## [Dataset records]
____
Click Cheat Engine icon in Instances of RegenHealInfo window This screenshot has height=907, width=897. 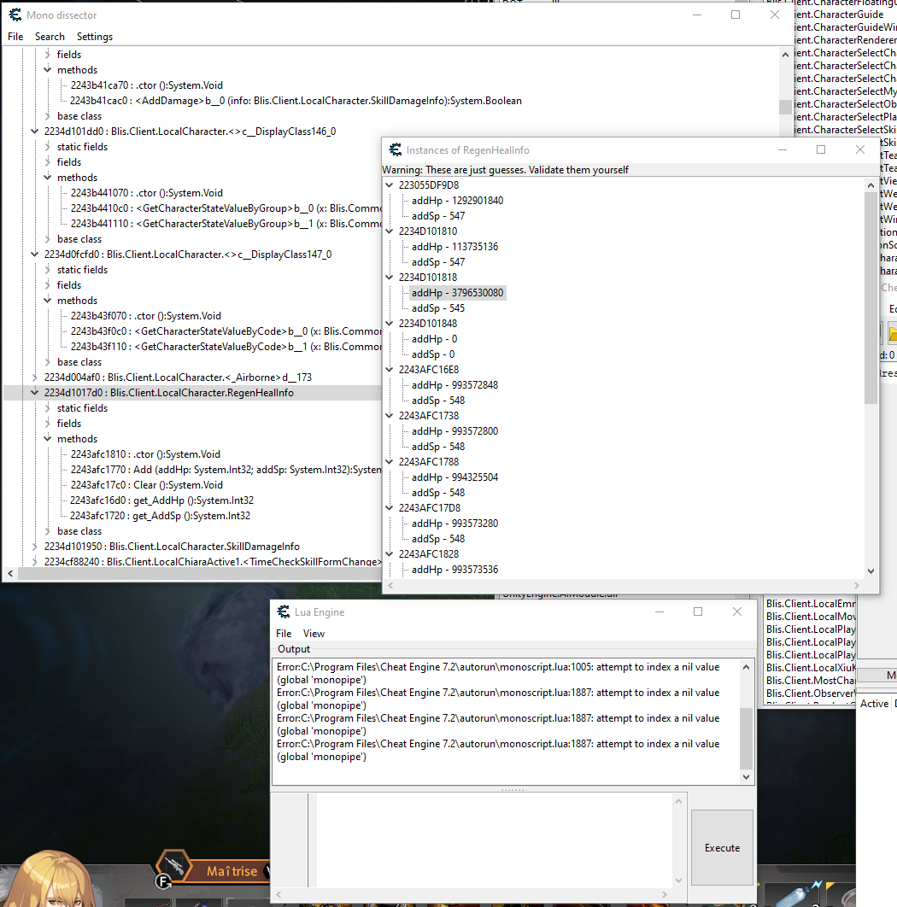pyautogui.click(x=395, y=149)
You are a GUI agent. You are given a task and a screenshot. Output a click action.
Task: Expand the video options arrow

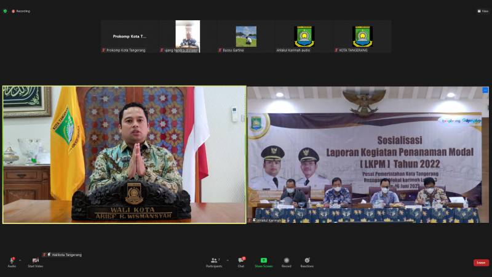click(x=44, y=260)
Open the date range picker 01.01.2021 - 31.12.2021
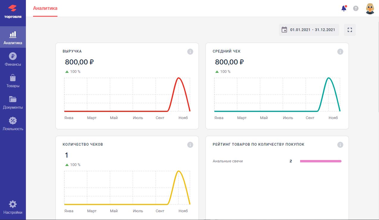 309,30
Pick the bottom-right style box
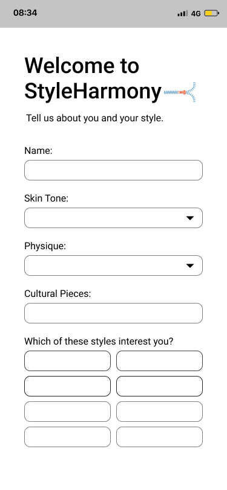Image resolution: width=227 pixels, height=490 pixels. click(160, 437)
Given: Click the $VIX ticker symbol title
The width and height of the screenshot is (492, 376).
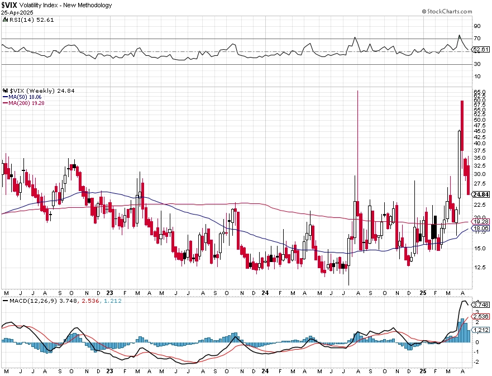Looking at the screenshot, I should pyautogui.click(x=9, y=5).
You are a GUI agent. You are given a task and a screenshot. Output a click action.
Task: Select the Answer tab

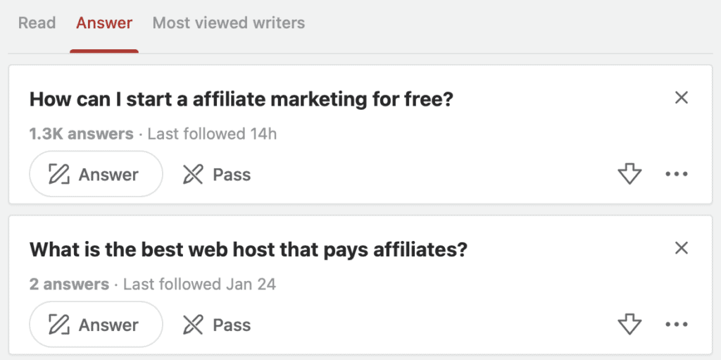[104, 23]
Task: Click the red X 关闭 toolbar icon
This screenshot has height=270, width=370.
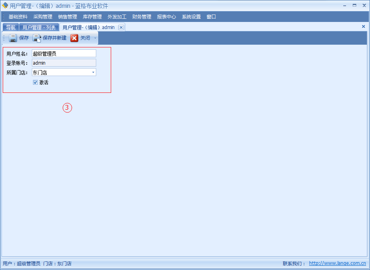Action: [x=74, y=38]
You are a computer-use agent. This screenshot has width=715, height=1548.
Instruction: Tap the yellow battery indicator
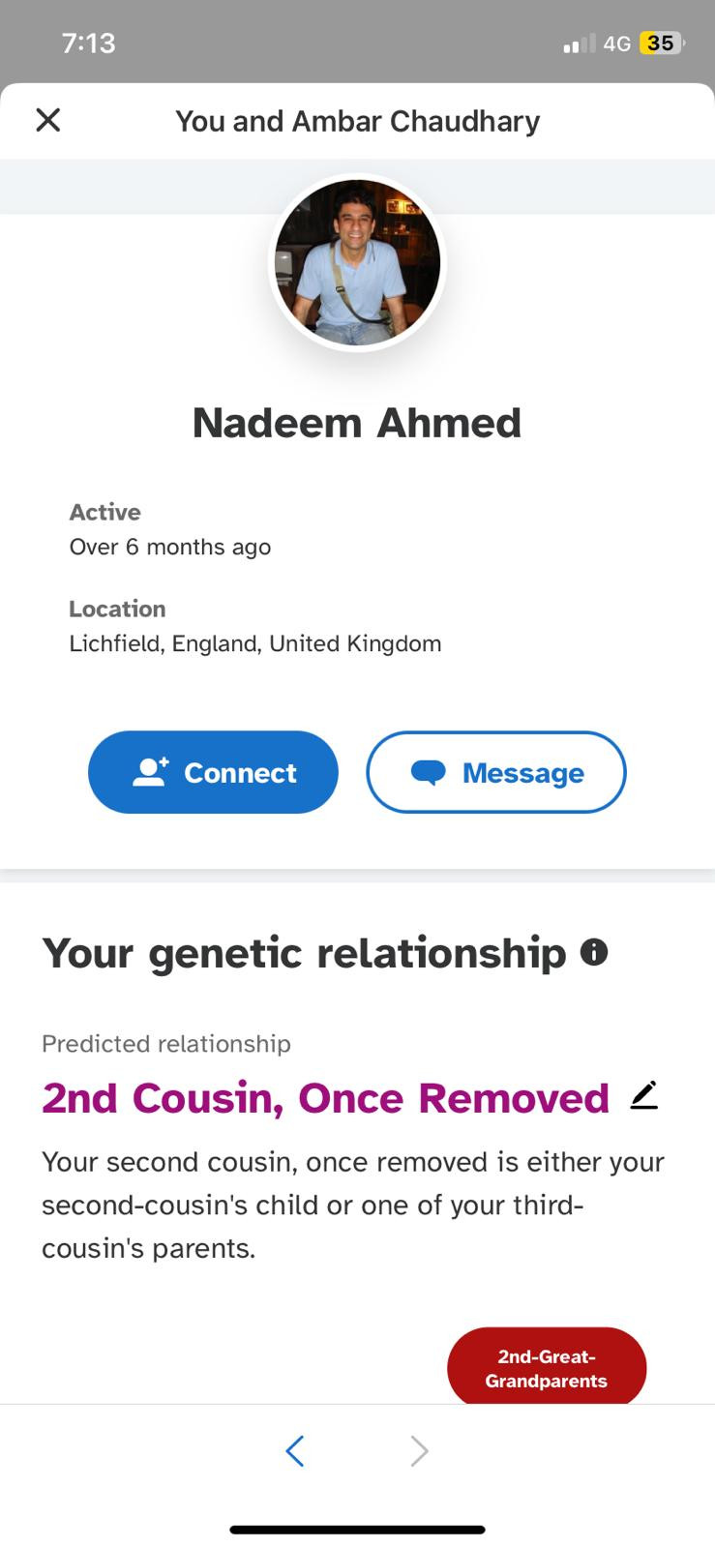tap(661, 44)
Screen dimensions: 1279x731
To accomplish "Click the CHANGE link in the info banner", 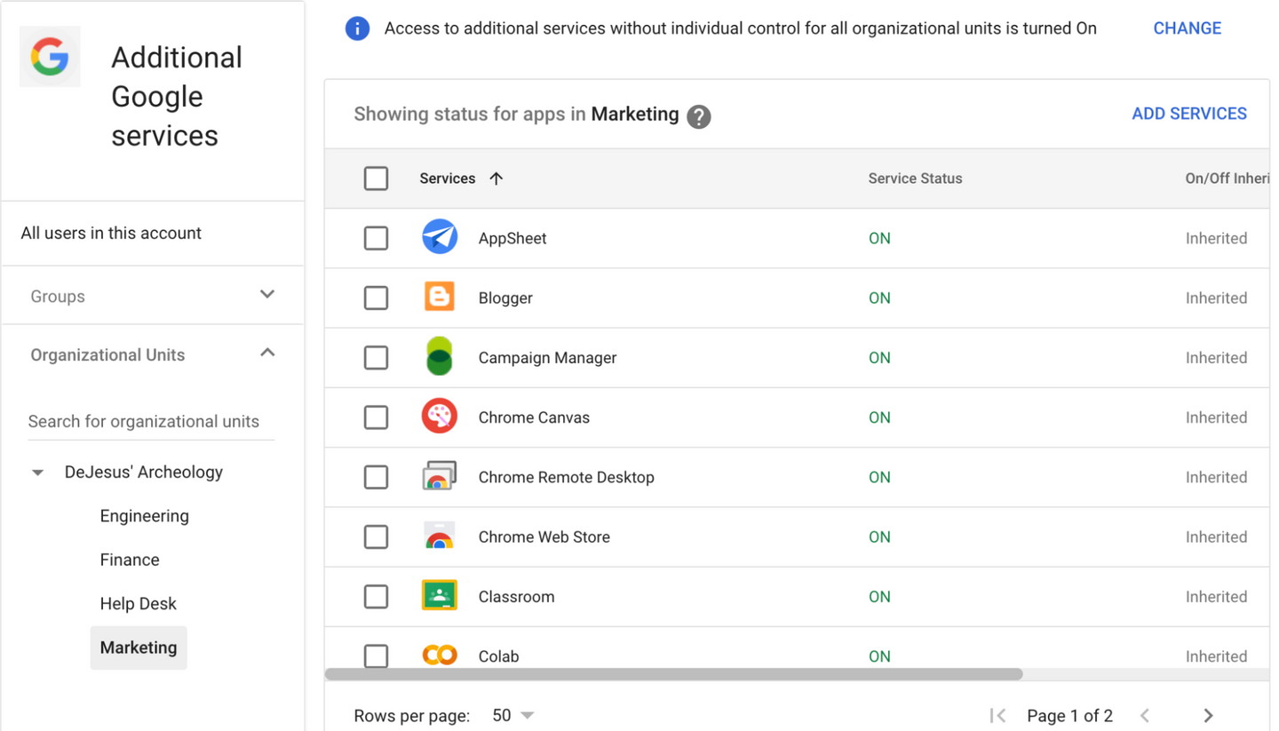I will (x=1187, y=28).

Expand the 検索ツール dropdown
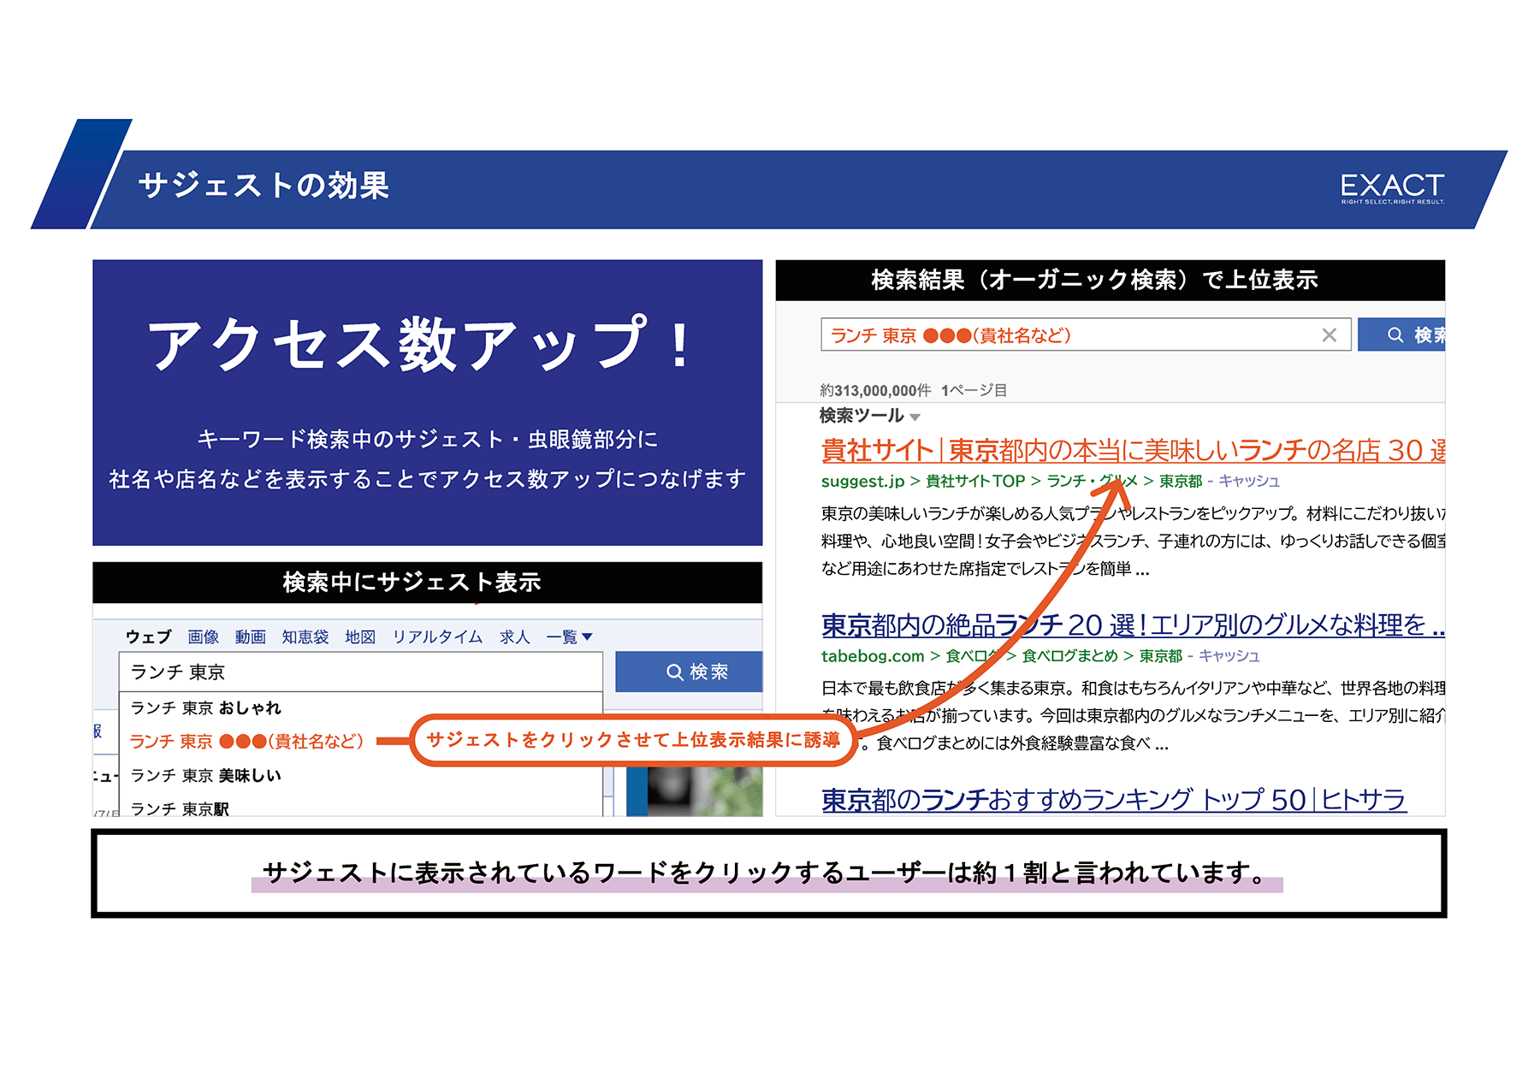pos(869,416)
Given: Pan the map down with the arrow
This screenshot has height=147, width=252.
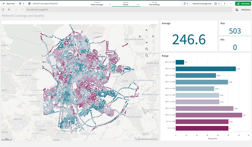Looking at the screenshot, I should point(147,43).
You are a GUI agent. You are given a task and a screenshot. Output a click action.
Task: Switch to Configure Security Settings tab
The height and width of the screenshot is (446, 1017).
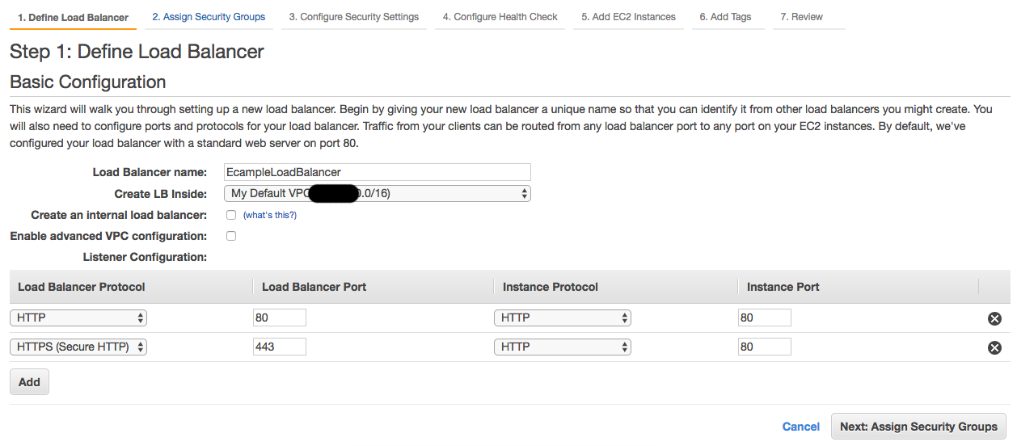coord(354,17)
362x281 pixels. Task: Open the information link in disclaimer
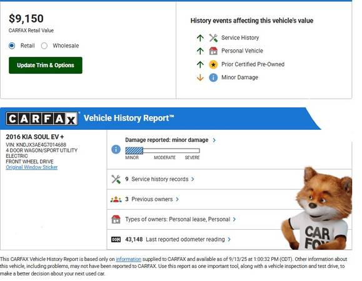point(128,259)
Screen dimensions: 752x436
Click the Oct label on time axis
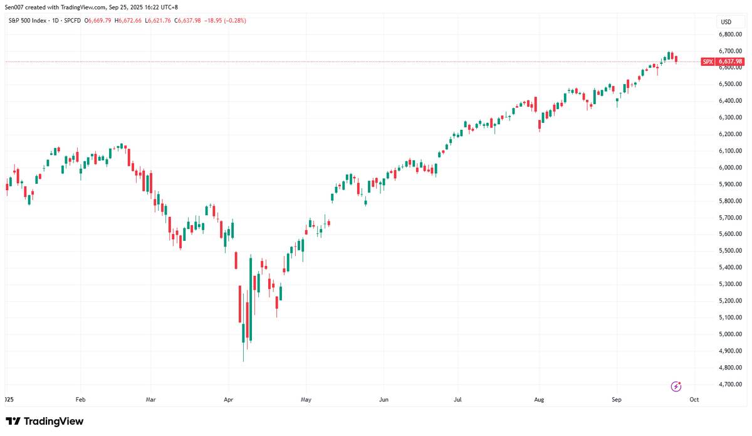coord(694,399)
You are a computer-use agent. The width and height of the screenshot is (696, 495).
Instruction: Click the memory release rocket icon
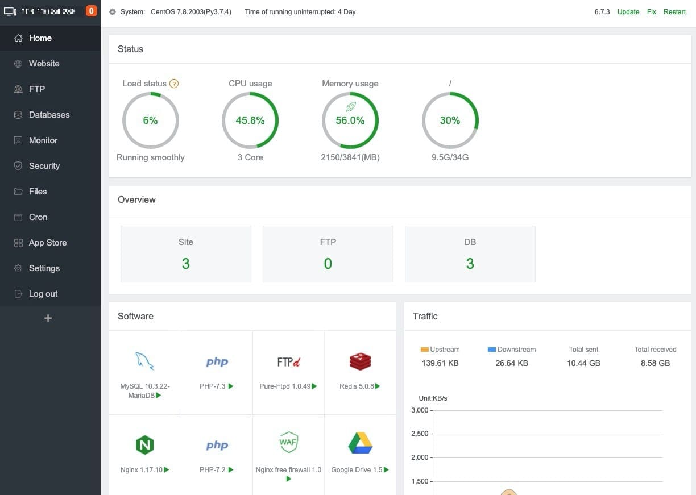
____
## [Try it]
The lines to retype begin with the one containing "You are a computer-use agent. The" and end with the last line of the records. Reproduce them exactly and omit the pictures.

## [Result of this task]
You are a computer-use agent. The width and height of the screenshot is (696, 495).
Instruction: Click the memory release rocket icon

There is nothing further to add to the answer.